Stored data
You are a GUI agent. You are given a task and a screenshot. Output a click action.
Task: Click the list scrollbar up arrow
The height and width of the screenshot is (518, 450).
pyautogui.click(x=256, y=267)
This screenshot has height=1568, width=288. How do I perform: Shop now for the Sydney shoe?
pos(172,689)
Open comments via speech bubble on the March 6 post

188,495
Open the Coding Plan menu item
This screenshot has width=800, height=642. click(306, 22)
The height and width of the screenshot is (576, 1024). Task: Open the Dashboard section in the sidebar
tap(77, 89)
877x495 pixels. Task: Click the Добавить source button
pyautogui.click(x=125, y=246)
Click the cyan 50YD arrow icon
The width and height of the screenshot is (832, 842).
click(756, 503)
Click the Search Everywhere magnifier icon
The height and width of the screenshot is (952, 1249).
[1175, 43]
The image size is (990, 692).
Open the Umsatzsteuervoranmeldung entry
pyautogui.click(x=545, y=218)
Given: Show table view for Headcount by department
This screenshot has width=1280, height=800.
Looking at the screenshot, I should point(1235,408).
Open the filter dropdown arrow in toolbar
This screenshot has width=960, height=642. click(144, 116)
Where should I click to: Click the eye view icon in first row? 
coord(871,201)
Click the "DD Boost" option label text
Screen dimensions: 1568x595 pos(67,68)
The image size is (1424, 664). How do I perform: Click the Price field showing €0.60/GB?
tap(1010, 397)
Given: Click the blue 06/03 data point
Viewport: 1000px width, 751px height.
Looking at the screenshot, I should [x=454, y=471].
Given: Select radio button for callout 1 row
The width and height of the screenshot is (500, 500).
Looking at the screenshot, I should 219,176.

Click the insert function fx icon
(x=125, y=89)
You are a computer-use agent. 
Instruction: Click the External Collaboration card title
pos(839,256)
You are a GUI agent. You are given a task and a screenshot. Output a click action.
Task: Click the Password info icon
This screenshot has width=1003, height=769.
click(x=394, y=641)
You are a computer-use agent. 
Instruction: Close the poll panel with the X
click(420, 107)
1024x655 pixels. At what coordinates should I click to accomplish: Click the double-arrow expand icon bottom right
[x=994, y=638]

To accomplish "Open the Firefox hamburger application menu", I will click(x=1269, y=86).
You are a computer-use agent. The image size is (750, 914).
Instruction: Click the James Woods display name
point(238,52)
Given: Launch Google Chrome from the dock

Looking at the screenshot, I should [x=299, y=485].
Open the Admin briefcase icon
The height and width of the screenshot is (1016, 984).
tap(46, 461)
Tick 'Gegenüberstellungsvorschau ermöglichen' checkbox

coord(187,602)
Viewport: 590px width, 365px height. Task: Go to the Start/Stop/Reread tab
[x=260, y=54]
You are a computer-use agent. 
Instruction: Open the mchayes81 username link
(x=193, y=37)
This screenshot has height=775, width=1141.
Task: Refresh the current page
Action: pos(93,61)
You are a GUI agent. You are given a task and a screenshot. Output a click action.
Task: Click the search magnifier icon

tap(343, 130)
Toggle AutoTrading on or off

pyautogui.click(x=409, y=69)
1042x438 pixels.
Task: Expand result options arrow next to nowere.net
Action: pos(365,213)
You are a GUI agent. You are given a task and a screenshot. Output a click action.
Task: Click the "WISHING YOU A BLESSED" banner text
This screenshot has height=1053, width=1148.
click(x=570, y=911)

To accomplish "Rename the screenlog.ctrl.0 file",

● **ACTION ITEM**: In full and exactly as written, repeat the data.

● **TASK ANSWER**:
You are a GUI agent. You are given a task and a screenshot. Output a click action.
Task: Click the list scrollbar up arrow
The height and width of the screenshot is (518, 450).
pyautogui.click(x=256, y=267)
This screenshot has height=1568, width=288. How do I perform: Shop now for the Sydney shoe?
pos(172,689)
Open comments via speech bubble on the March 6 post

188,495
Open the Coding Plan menu item
This screenshot has width=800, height=642. click(306, 22)
The height and width of the screenshot is (576, 1024). Task: Open the Dashboard section in the sidebar
tap(77, 89)
877x495 pixels. Task: Click the Добавить source button
pyautogui.click(x=125, y=246)
Click the cyan 50YD arrow icon
The width and height of the screenshot is (832, 842).
click(756, 503)
Click the Search Everywhere magnifier icon
The height and width of the screenshot is (952, 1249).
[1175, 43]
The image size is (990, 692).
Open the Umsatzsteuervoranmeldung entry
pyautogui.click(x=545, y=218)
Given: Show table view for Headcount by department
This screenshot has width=1280, height=800.
Looking at the screenshot, I should point(1235,408).
Open the filter dropdown arrow in toolbar
This screenshot has width=960, height=642. click(144, 116)
Where should I click to: Click the eye view icon in first row? 
coord(871,201)
Click the "DD Boost" option label text
Screen dimensions: 1568x595 pos(67,68)
The image size is (1424, 664). How do I perform: Click the Price field showing €0.60/GB?
tap(1010, 397)
Given: Click the blue 06/03 data point
Viewport: 1000px width, 751px height.
Looking at the screenshot, I should [x=454, y=471].
Given: Select radio button for callout 1 row
The width and height of the screenshot is (500, 500).
Looking at the screenshot, I should 219,176.

Click the insert function fx icon
(x=125, y=89)
You are a computer-use agent. 
Instruction: Click the External Collaboration card title
pos(839,256)
You are a GUI agent. You are given a task and a screenshot. Output a click action.
Task: Click the Password info icon
This screenshot has width=1003, height=769.
click(x=394, y=641)
You are a computer-use agent. 
Instruction: Close the poll panel with the X
click(420, 107)
1024x655 pixels. At what coordinates should I click to accomplish: Click the double-arrow expand icon bottom right
[x=994, y=638]

To accomplish "Open the Firefox hamburger application menu", I will click(x=1269, y=86).
You are a computer-use agent. The image size is (750, 914).
Instruction: Click the James Woods display name
point(238,52)
Given: Launch Google Chrome from the dock

Looking at the screenshot, I should [x=299, y=485].
Open the Admin briefcase icon
The height and width of the screenshot is (1016, 984).
tap(46, 461)
Tick 'Gegenüberstellungsvorschau ermöglichen' checkbox

coord(187,602)
Viewport: 590px width, 365px height. Task: Go to the Start/Stop/Reread tab
[x=260, y=54]
You are a computer-use agent. 
Instruction: Open the mchayes81 username link
(x=193, y=37)
This screenshot has height=775, width=1141.
Task: Refresh the current page
Action: pos(93,61)
You are a GUI agent. You are given a task and a screenshot. Output a click action.
Task: Click the search magnifier icon

tap(343, 130)
Toggle AutoTrading on or off

pyautogui.click(x=409, y=69)
1042x438 pixels.
Task: Expand result options arrow next to nowere.net
Action: pos(365,213)
You are a GUI agent. You are given a task and a screenshot. Output a click action.
Task: Click the "WISHING YOU A BLESSED" banner text
This screenshot has height=1053, width=1148.
click(x=570, y=911)

To accomplish "Rename the screenlog.ctrl.0 file",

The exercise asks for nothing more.